INTRODUCTION Radiolabeled 2-nitroimidazoles (azomycins) are a prominent class of biomarkers for PET imaging of hypoxia. [18F]Fluoro-azomycin-α-arabinoside ([18F]FAZA) - already in clinical use - may be seen as α-configuration nucleoside, but enters cells only via diffusion and is not transported by cellular nucleoside transporters. To enhance image contrast in comparison to [18F]FAZA our objective was to 18F-radiolabel an azomycin-2´-deoxyriboside with β-configuration ([18F]FAZDR, [18F]-β-8) to mimic nucleosides more closely and comparatively evaluate it versus [18F]FAZA. METHODS Precursor and cold standards for [18F]FAZDR were synthesized from methyl 2-deoxy-d-ribofuranosides α- and β-1 in 6 steps yielding precursors α- and β-5. β-5 was radiolabeled in a GE TRACERlab FXF-N synthesizer in DMSO and deprotected with NH4OH to give [18F]FAZDR ([18F]-β-8). [18F]FAZA or [18F]FAZDR was injected in BALB/c mice bearing CT26 colon carcinoma xenografts, PET scans (10min) were performed after 1, 2 and 3h post injection (p.i.).

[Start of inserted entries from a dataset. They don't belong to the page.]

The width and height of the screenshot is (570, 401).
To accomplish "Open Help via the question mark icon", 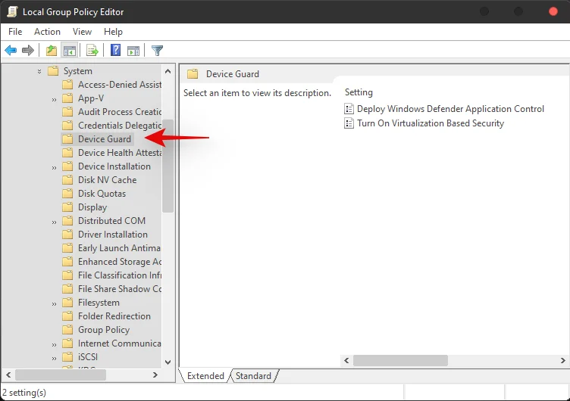I will [x=115, y=51].
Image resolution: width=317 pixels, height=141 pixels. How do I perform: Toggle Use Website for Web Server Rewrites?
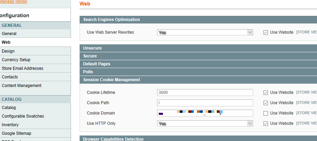[x=266, y=32]
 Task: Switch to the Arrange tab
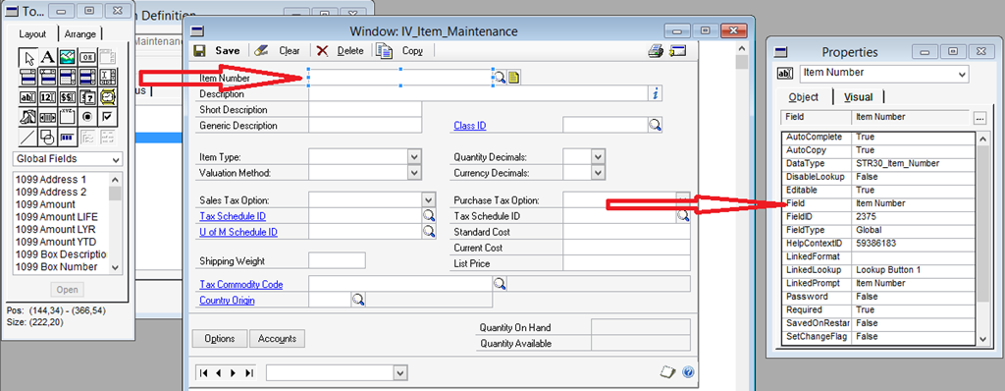coord(80,34)
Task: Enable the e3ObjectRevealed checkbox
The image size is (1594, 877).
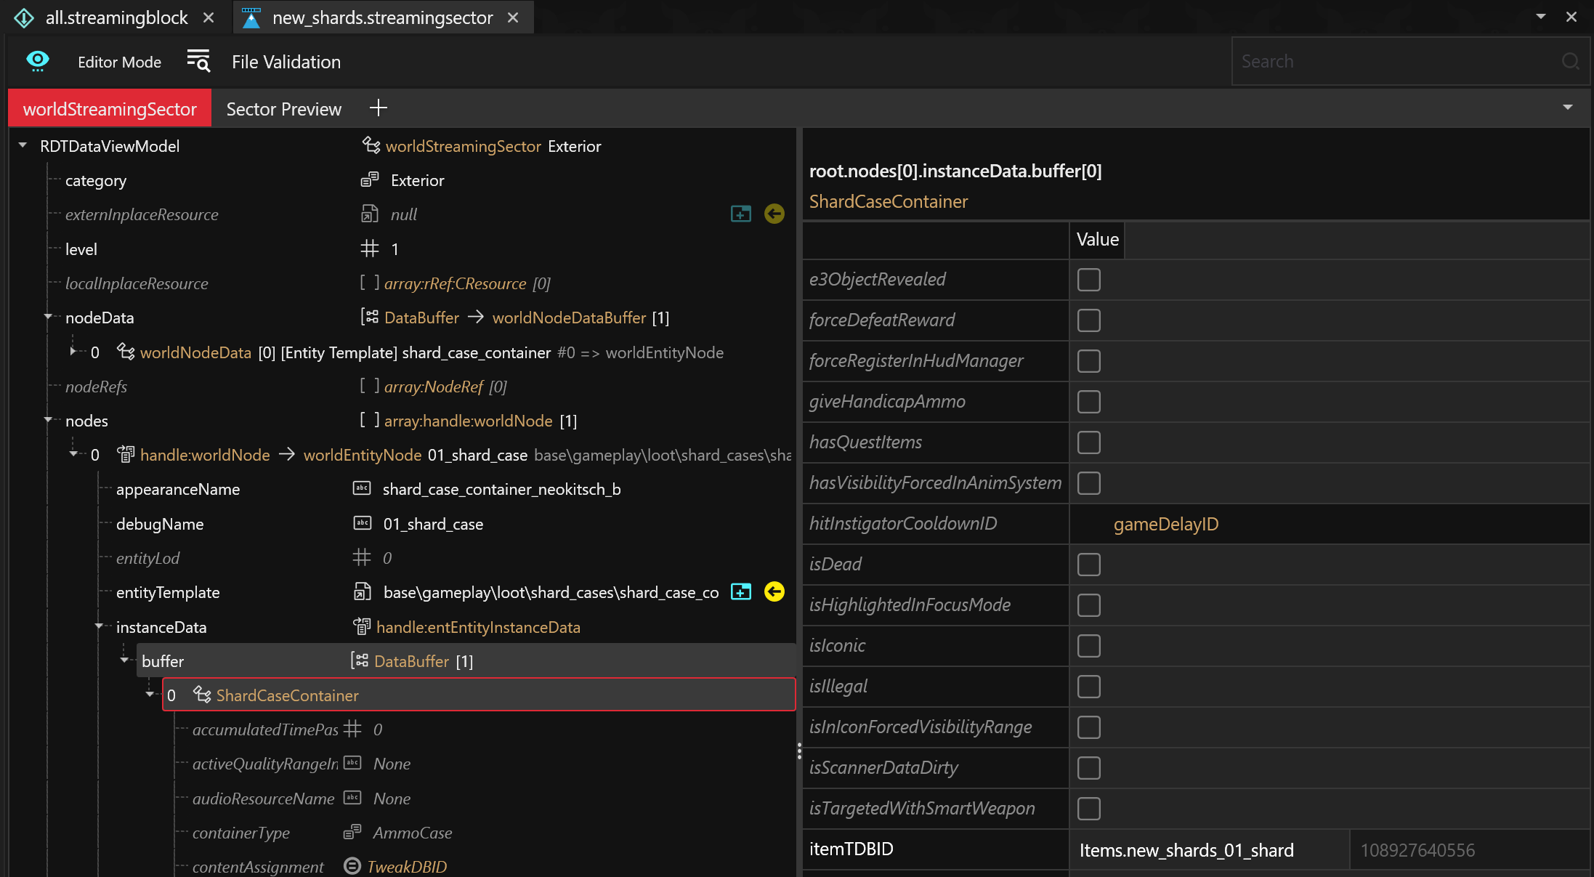Action: coord(1088,280)
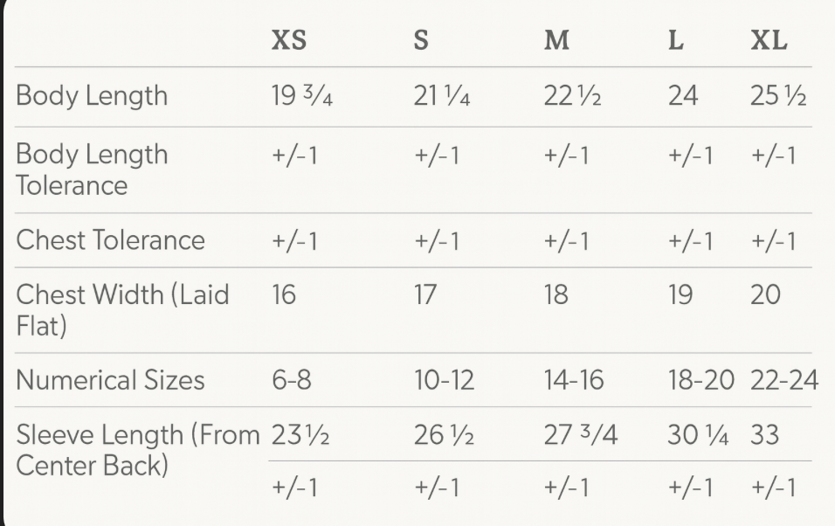The width and height of the screenshot is (835, 526).
Task: Click the Numerical Sizes row label
Action: point(110,380)
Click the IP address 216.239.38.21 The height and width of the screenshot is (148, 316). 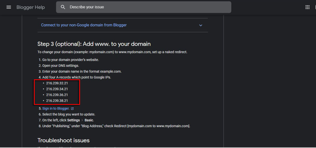(x=57, y=101)

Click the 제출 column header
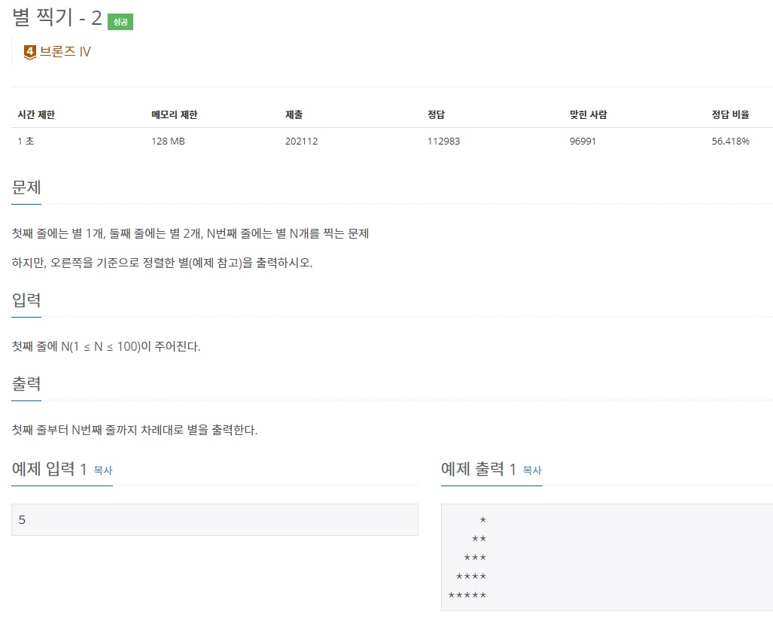(x=294, y=114)
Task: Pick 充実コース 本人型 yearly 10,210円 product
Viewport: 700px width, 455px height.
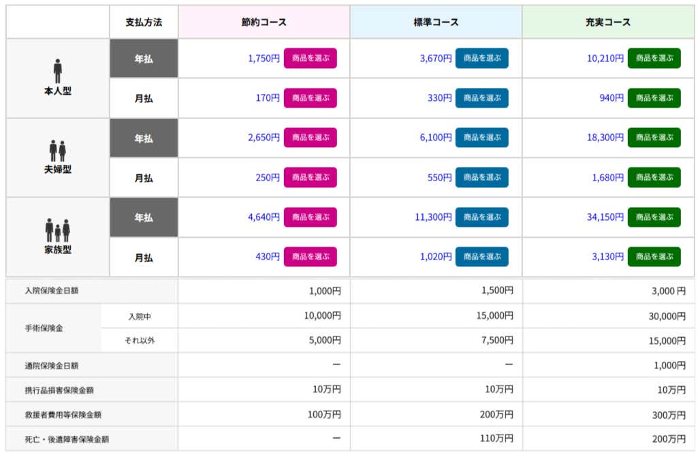Action: point(654,59)
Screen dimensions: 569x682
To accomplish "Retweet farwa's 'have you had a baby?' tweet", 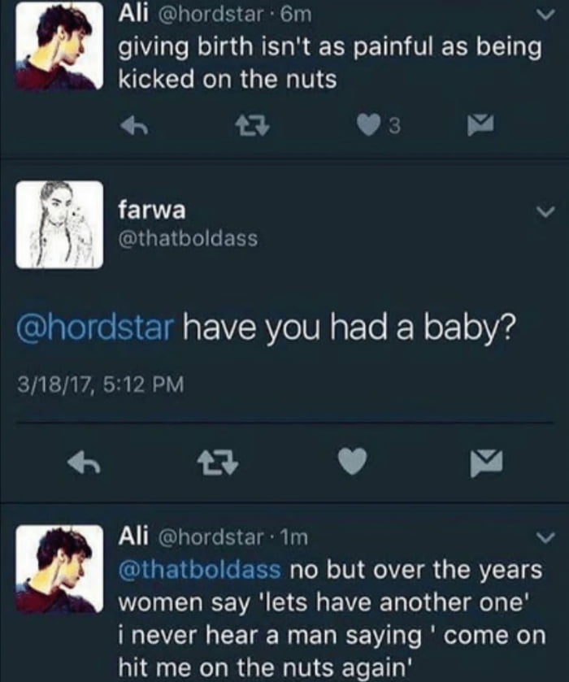I will coord(219,463).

On a subset of mice injected with [18F]FAZDR, we analyzed biodistribution. RESULTS [18F]FAZDR was obtained in non-corrected yields of 10.9±2.4% (9.1±2.2GBq, n=4) 60min EOB, with radiochemical purity >98% and specific activity >50GBq/μmol. Small animal PET imaging showed a decrease in uptake over time for both [18F]FAZDR (1h p.i.: 0.56±0.22% ID/cc, 3h: 0.17±0.08% ID/cc, n=9) and [18F]FAZA (1h: 1.95±0.59% ID/cc, 3h: 0.87±0.55% ID/cc), whereas T/M ratios were significantly higher for [18F]FAZDR at 1h (2.76) compared to [18F]FAZA (1.69, P<0.001), 3h p.i. ratios showed no significant difference. Moreover, [18F]FAZDR showed an inverse correlation between tracer uptake in carcinomas and oxygen breathing, while muscle tissue uptake was not affected by switching from air to oxygen. CONCLUSIONS First PET imaging results with [18F]FAZDR showed advantages over [18F]FAZA regarding higher tumor contrast at earlier time points p.i. Availability of precursor and cold fluoro standard together with high output radiosynthesis will allow for a more detailed quantitative evaluation of [18F]FAZDR, especially with regard to mechanistic studies whether active transport processes are involved, compared to passive diffusion as observed for [18F]FAZA.